More information about the Maher Walnut Paneled Room: CLICK HERE

After 25 years, Architectural Antiques has the chance to save George W. Maher's work once again. When our salvage team drove the truck leaving for Kenilworth, Illinois, we can't help recalling Rockledge.

(StarTribune news on Rockledge)

In 1911, Maher designed Rockledge located outside of Winona, Minnesota. His designs were all inclusive; from the lavish interiors to nearly every object that could be used in this house including chairs, vases, lamps, clocks, and even the silverware. Maher also created a distinctive design for the King family.  The river bluff that was part of the natural scenery surrounding Rockledge and a lily motif was the inspiration to provide a visual rhythm throughout the home.

The construction of Rockledge was completed around 1912.  In 1921, merely 10 years after Maher designed the house, the Kings redesigned it, and with this remodel,  Maher's creation of hard work was locked in a barn for the next 40 years. In 1987, the King family decided to tear down Rockledge. Architectural Antiques bought the salvage rights and saved many pieces of this extravagant Prairie Style home.

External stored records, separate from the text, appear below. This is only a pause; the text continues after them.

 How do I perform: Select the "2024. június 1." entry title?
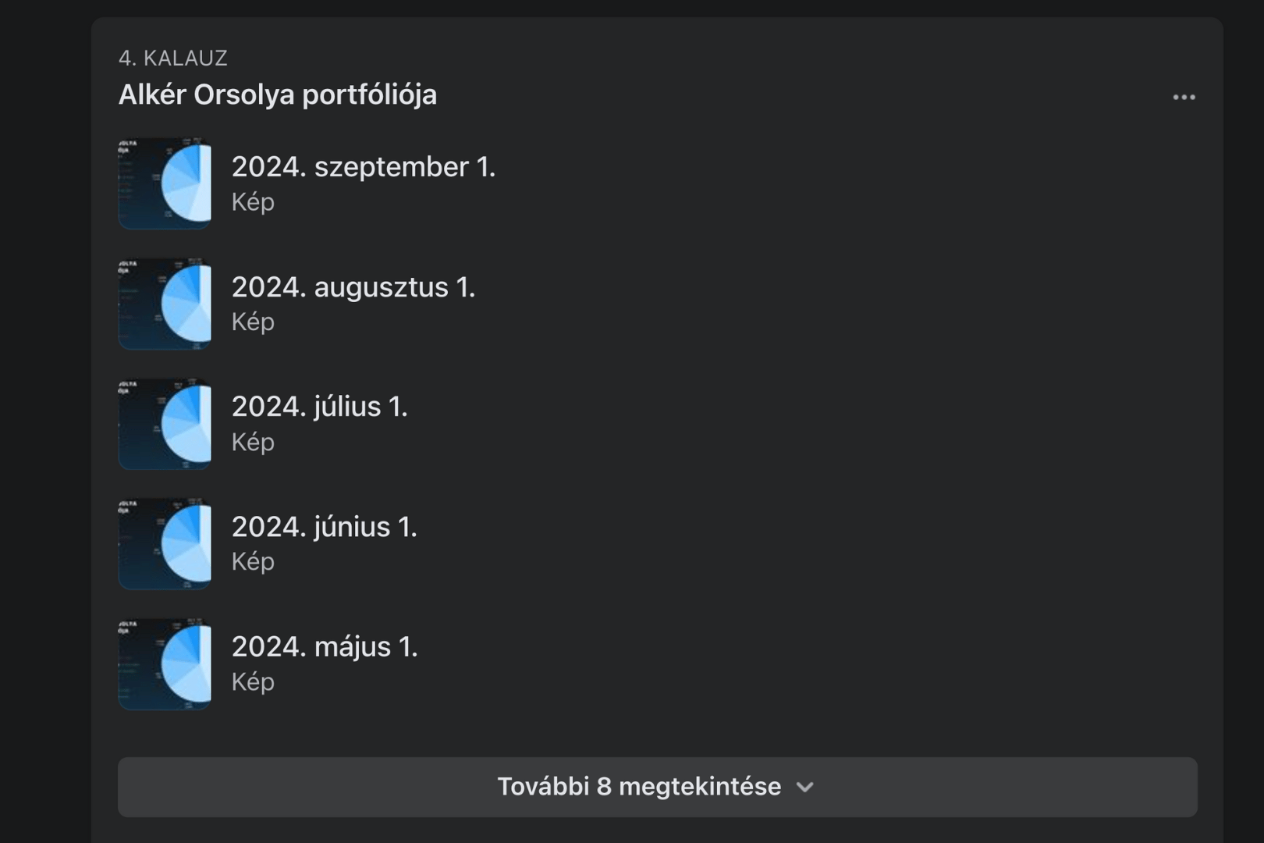pos(324,527)

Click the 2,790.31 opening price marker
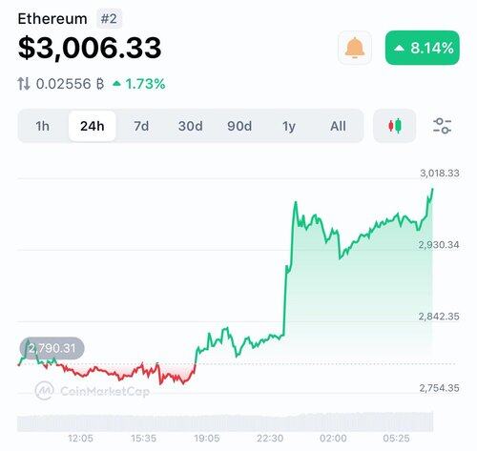52,348
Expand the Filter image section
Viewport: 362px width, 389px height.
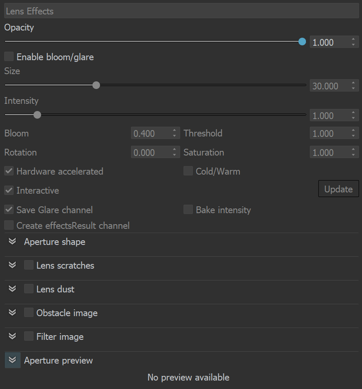[x=12, y=336]
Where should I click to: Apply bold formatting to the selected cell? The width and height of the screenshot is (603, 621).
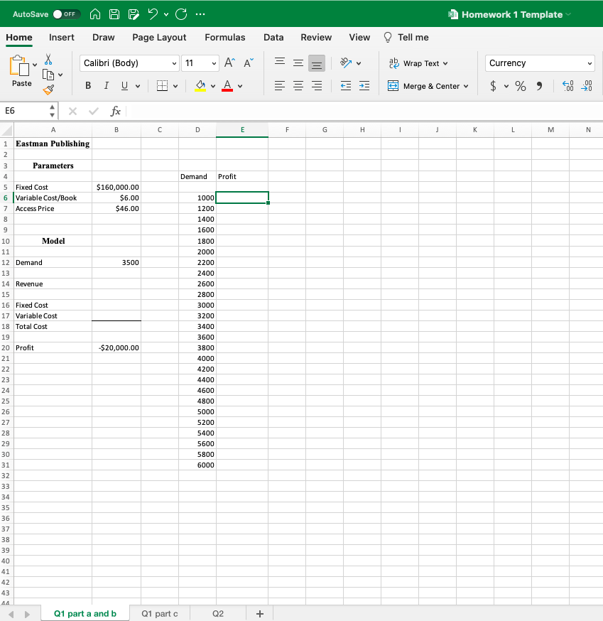(88, 85)
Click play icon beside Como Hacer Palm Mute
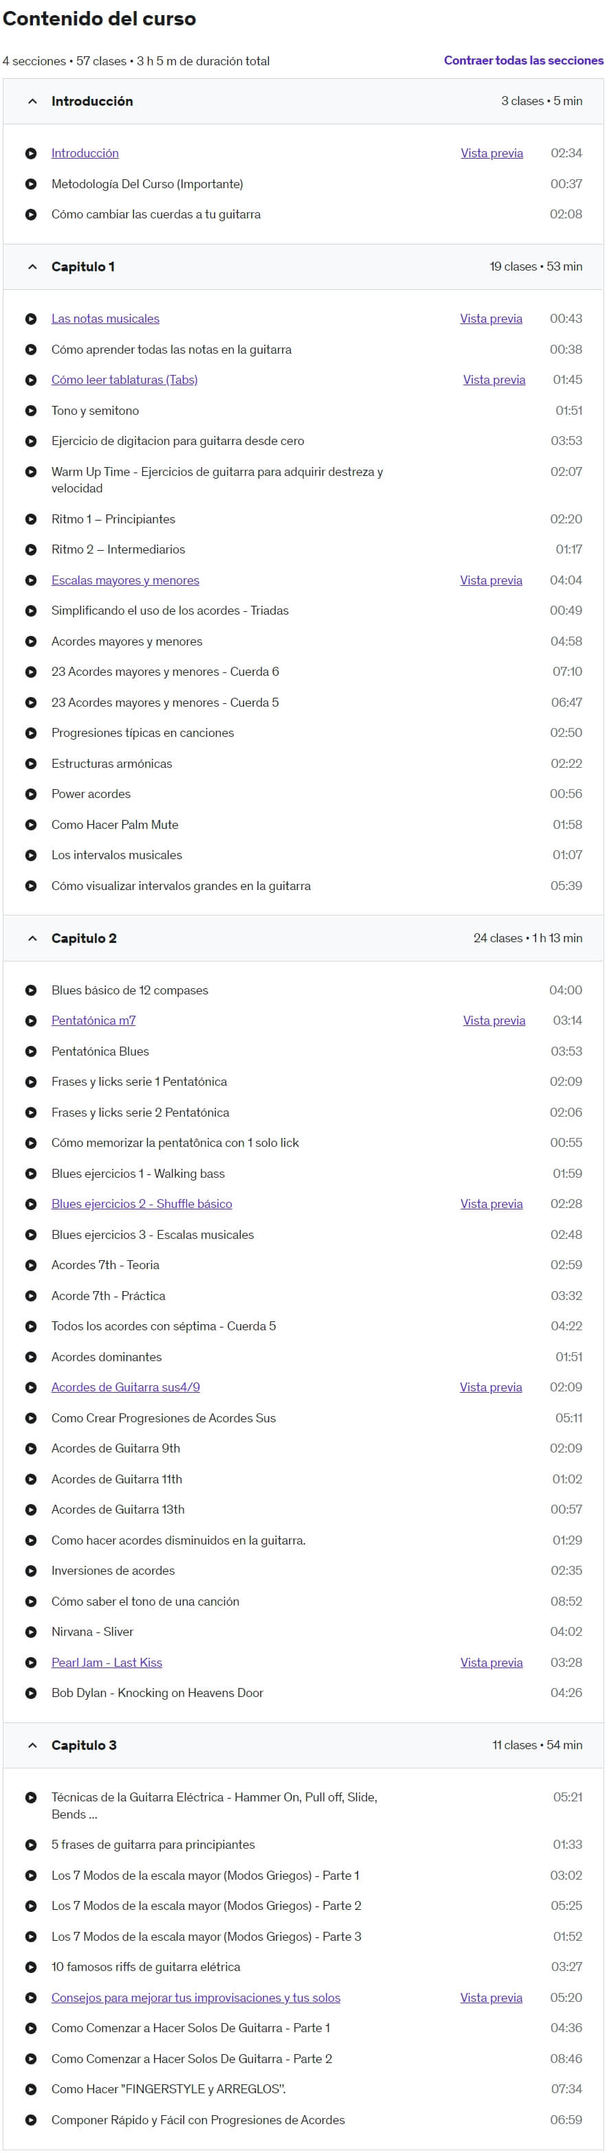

(Photos of museum exhibitions)

Twenty-five years later, another Maher's masterpiece has found its way to Architectural Antiques, and like Rochledge, we knew we had to save it. The value of Maher's work can't be merely measured by its beauty and craftsmanship. As a representative of Prairie School architectural movement, Maher's design philosophy expresses an idea rather than traditional architectural forms. He brought in surrounding nature and landscape as a motif for decorations in the building. By repeating a few motifs consistently throughout the house and visual expression of natural materials, Maher created a harmony between inhabitants and nature. From this perspective, Maher is a pioneer of getting out of the cold and unimaginative Industrial Revolution impacts.

For Architectural Antiques, salvaging Maher's work doesn't only mean saving the history of the Prairie School revolution, but also saving Maher's spirit of being harmonious with and being inspired by nature.  Today, we come to salvage another Maher's creation in Kenilworth, where he built his own home. Different from many modern architects, the house is exquisite and cohesive in every interior detail. During the salvage, we not only felt sad about Maher's efforts being neglected and discarded but also can't help questioning why we don't build such artwork-like creation anymore?